Search the material below for the string "click" and list each line that holds it.

Extracted material: Begin

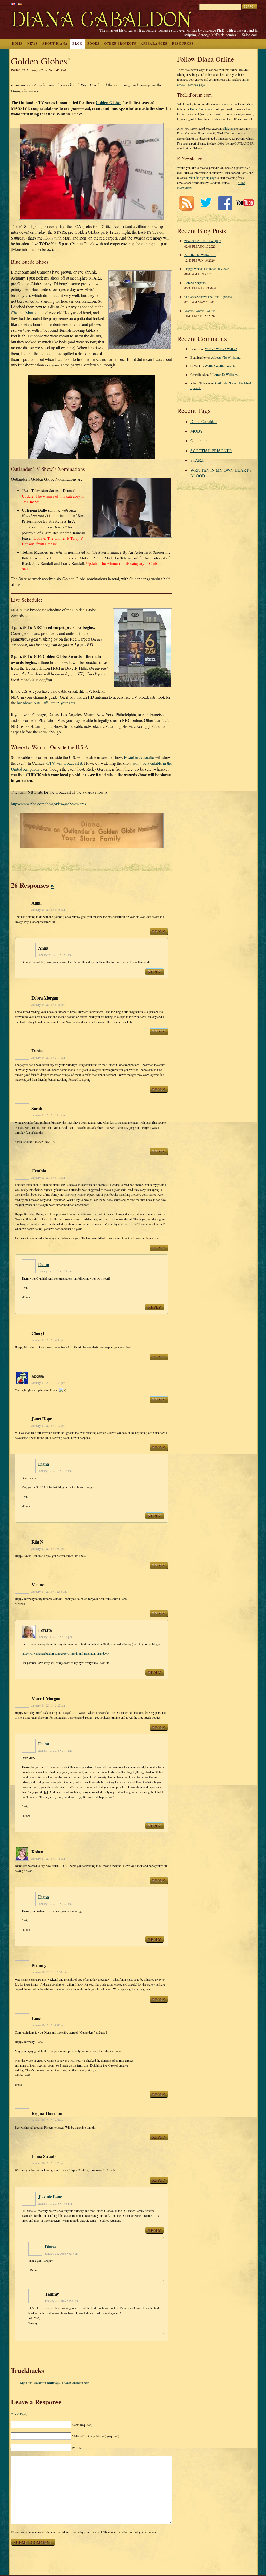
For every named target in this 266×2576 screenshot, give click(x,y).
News (32, 43)
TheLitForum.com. (201, 109)
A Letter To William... (226, 357)
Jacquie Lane (50, 2196)
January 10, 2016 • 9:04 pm (48, 2025)
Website (77, 2448)
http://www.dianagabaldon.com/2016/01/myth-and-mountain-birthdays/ (65, 1653)
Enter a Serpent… (196, 282)
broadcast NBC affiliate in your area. (47, 702)
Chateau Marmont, (26, 312)
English (13, 4)
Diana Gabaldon (203, 421)
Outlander (198, 440)
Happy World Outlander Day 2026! (207, 268)
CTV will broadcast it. (64, 763)
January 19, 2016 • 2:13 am (55, 1471)
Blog (77, 43)
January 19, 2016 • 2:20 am (55, 1904)
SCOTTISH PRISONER (211, 450)
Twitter (206, 203)
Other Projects (120, 43)
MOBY (196, 431)
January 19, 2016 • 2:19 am (55, 1750)
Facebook (225, 203)
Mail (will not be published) (95, 2436)
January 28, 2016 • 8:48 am (48, 910)
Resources (183, 43)
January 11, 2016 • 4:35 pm (48, 1340)
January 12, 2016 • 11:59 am (48, 1115)
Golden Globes (108, 102)
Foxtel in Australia (139, 757)
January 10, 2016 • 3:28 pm (48, 2163)
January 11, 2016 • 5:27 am (48, 1705)
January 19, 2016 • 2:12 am (55, 1271)
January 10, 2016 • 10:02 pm (49, 1972)
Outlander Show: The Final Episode (208, 296)
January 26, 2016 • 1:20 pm (62, 2301)
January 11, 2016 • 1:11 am (48, 1858)
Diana (43, 1264)
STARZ (197, 460)
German (20, 4)
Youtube (245, 203)
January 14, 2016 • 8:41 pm (48, 1005)
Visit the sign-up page (202, 177)
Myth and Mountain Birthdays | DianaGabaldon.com (54, 2382)
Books (93, 43)
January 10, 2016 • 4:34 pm (48, 2120)
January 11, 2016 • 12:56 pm (49, 1591)
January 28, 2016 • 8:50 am (55, 955)
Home (17, 43)
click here (229, 128)
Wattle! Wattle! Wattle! (200, 310)
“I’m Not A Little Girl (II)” (202, 241)
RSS (186, 203)
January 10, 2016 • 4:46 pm (55, 2203)
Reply (158, 931)
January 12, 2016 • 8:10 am (48, 1177)
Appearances (154, 43)
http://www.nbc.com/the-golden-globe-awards (48, 803)
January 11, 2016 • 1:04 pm (48, 1549)
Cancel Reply (19, 2414)
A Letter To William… (200, 255)
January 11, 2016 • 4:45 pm (55, 1637)
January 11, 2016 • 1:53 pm (48, 1383)
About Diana (55, 43)
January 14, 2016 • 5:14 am (48, 1057)
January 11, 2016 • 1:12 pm (48, 1426)
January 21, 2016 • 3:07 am (61, 2253)
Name (82, 2425)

Extracted material: End

> _Answer for this exercise_
For every named target in this 266×2576 screenshot, give click(x,y).
click here (229, 128)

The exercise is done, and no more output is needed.